As they say, I might not be as smart as the next guy but I can sure work harder than he does. tongue.gif I like your comments, they send me down unexplored and interesting paths. The timing here in particular was not right for the comparison as we are looking at early (1936) work and lead me to look at O'Mealia's earlier career.

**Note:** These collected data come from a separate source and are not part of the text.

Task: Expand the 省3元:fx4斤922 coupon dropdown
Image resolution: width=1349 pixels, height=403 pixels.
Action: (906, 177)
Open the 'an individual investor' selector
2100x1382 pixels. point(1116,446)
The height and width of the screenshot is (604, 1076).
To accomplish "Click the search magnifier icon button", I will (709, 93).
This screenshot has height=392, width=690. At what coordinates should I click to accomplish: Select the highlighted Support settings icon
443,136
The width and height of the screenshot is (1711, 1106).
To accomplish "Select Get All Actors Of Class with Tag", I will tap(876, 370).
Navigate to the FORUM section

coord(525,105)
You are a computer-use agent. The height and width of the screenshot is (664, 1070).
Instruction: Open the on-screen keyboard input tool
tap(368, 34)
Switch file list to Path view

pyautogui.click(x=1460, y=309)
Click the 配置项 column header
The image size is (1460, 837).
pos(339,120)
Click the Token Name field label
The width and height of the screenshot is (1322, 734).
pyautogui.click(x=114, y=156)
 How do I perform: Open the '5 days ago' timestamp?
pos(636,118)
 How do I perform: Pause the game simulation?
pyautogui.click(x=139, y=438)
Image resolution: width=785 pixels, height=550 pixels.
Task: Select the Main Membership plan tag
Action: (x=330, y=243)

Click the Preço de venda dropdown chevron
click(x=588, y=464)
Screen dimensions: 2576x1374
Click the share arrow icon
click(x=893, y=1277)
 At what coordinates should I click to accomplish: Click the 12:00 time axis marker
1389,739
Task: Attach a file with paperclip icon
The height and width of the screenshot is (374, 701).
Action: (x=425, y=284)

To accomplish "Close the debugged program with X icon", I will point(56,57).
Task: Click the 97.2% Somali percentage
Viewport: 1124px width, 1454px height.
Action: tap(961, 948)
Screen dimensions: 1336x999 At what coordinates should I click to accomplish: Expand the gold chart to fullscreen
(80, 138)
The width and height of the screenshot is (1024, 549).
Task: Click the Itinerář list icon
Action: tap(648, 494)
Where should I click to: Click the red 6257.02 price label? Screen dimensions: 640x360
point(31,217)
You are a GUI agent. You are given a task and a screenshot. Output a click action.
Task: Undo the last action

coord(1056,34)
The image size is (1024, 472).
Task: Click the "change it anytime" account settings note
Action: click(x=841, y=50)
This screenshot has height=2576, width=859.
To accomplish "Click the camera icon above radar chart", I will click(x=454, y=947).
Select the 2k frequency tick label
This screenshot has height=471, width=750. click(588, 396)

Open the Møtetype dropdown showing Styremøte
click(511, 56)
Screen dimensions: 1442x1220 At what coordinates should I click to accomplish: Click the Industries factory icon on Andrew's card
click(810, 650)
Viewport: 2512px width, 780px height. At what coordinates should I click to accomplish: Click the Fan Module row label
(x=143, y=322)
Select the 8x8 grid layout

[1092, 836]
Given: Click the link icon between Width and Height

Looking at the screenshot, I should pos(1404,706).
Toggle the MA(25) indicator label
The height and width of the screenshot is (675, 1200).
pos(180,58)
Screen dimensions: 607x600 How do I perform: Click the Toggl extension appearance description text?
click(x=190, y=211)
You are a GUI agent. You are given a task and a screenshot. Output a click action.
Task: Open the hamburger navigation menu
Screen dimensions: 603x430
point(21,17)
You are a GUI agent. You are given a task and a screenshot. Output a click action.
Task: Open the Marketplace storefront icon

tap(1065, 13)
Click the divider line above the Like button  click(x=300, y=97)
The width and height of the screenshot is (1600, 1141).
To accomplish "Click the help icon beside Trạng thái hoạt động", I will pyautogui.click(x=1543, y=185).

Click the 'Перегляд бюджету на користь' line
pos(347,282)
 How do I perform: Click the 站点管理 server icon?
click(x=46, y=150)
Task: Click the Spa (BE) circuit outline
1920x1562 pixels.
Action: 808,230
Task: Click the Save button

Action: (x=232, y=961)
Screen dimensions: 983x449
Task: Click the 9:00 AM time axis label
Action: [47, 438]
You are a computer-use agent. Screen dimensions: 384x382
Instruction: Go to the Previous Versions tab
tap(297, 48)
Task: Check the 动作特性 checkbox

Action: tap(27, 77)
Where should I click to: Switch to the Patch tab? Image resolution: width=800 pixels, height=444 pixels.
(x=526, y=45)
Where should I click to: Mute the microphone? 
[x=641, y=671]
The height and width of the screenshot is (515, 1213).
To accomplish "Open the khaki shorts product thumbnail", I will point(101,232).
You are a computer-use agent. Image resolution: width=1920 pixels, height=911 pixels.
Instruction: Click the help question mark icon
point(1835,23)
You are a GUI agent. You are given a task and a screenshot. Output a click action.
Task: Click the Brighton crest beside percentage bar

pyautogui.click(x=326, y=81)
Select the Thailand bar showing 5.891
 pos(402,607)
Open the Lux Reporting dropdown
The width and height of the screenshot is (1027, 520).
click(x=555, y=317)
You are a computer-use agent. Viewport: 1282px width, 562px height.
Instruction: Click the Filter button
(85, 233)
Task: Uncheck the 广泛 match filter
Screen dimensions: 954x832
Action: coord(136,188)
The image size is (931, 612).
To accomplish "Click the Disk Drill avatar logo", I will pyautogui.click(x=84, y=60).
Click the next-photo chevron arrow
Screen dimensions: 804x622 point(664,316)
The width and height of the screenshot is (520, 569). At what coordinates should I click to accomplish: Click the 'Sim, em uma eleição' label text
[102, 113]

You are a gentleman and a scholar! thumbsup2.gif

 

Come on, don't tell me Kane's Batman (or whoever was doing the work for him) didn't remind you of Foster. It should. Here's why -

 

Left - Tarzan 1929 panel - Right - Batman - 'Tec 31 - 1939* -

1434892-Foster-Kane.jpg

Perhaps Kane (or whoever was doing the work for him 27_laughing.gif) was influenced by Foster, but due to the fact that his artistic ability was so inferior, I've never made the connection. Wouldn't even put him in the same planet when it comes to artistic merit.

 

or how about Moldoff

Left - Prince Valian 1938 panel - Right - Flash # 7 - 1940 -

1434892-Foster-Moldoff.jpg

foreheadslap.gif This wasn't influence, this was an out-and-out swipe!

 

To balance this out, here's one of Foster's influence -

Left - Pyle 1888 illustration - Right - Prince Valiant 1938 Panel -

1434892-Foster-Pyle.jpg

Pretty much an out-and-out swipe too. I don't think it's a big surprise that most of the illustrators from this generation would've been heavily influenced by Pyle.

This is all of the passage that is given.